Okazało się jednak, że ów przystojniak przyjechał z ofertą wynajęcia pokoi dla pracowników firmy, którą reprezentował. Aleksandra tłumaczyła, że wprawdzie pokoje są, ale brakuje w nich mebli i wszystkiego tego, co niezbędne do noclegu i dopiero za jakiś czas będzie mogła przyjąć gości. Elegancik nie ustępował i zapytał, ile potrzeba na zakup sprzętów. Wymieniła kwotę, a on niespodziewanie wyciągnął z teczki pieniądze i położył na stół. Okazało się, że był przedstawicielem Mostostalu, który miał zamontować przęsła nad biegnącą nieopodal autostradą i drogą ekspresową. I tak Aleksandra stała się właścicielką nie tylko obory, plantacji truskawek, ale i hoteliku.

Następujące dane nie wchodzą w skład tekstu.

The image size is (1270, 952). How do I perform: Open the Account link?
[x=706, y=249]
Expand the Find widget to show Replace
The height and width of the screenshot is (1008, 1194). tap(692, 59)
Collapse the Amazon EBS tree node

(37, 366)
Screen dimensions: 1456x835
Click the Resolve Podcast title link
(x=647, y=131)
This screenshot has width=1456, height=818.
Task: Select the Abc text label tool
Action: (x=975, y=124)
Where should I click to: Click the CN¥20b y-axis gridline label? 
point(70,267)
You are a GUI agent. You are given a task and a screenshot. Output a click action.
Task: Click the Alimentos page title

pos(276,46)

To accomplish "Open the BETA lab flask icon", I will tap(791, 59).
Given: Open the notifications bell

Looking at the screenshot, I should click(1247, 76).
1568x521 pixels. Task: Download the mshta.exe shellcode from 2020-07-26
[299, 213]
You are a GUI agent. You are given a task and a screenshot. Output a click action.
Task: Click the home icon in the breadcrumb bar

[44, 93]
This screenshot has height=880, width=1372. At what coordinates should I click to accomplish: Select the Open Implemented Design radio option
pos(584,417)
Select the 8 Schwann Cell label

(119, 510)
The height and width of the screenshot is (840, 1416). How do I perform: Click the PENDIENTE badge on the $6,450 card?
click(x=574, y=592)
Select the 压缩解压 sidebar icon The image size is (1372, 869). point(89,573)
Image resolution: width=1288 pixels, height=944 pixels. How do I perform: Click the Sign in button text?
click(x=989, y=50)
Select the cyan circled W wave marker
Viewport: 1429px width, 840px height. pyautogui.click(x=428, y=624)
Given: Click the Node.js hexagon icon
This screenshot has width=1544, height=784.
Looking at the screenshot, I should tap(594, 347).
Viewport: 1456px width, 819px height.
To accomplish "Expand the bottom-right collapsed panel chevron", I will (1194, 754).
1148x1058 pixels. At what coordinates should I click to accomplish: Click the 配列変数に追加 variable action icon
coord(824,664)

- Zdecydowałam się wtedy raczej na kontakty z firmami, które poszukują noclegów dla swoich pracowników, niż na spontaniczne odwiedziny ludzi w ramach umiłowania agroturystyki – wyjaśnia Aleksandra. - Zauważyłam też, że kiedy pojawiały się tłumy dzieci i chciały sobie pobiegać w oborze, to i mieszkańcy obory zaczynali biegać – mówi, pokazując przy okazji stadko bydła rasy belgijskiej, które wychowała od stadium cieląt. Poza pracownikami firm goszczą u niej także przedstawiciele uczestniczący w Międzynarodowej Wystawie Rolniczej AGRO SHOW w Bednarach, położonych także w gminie Pobiedziska
Od czasu do czasu sama organizuje odwiedziny gospodarstwa dla chętnych, ale robi to w ramach zbierania środków na leczenie malutkiej Olgi Miśkiewicz z Kiszkowa. Odwiedzający mogą wtedy zajrzeć do obory, gdzie ich szczególną uwagę przykuwają cielęta. Mogą też zapoznać się ze stadkiem piskląt bądź już kurczaków, których hoduje rocznie około 300. Jest i stadko kaczek.
Kiedy kończymy nasze spotkanie, Aleksandra mówi: - Są dwie sprawy, do których zawsze wraca się: do miłości i do pracy.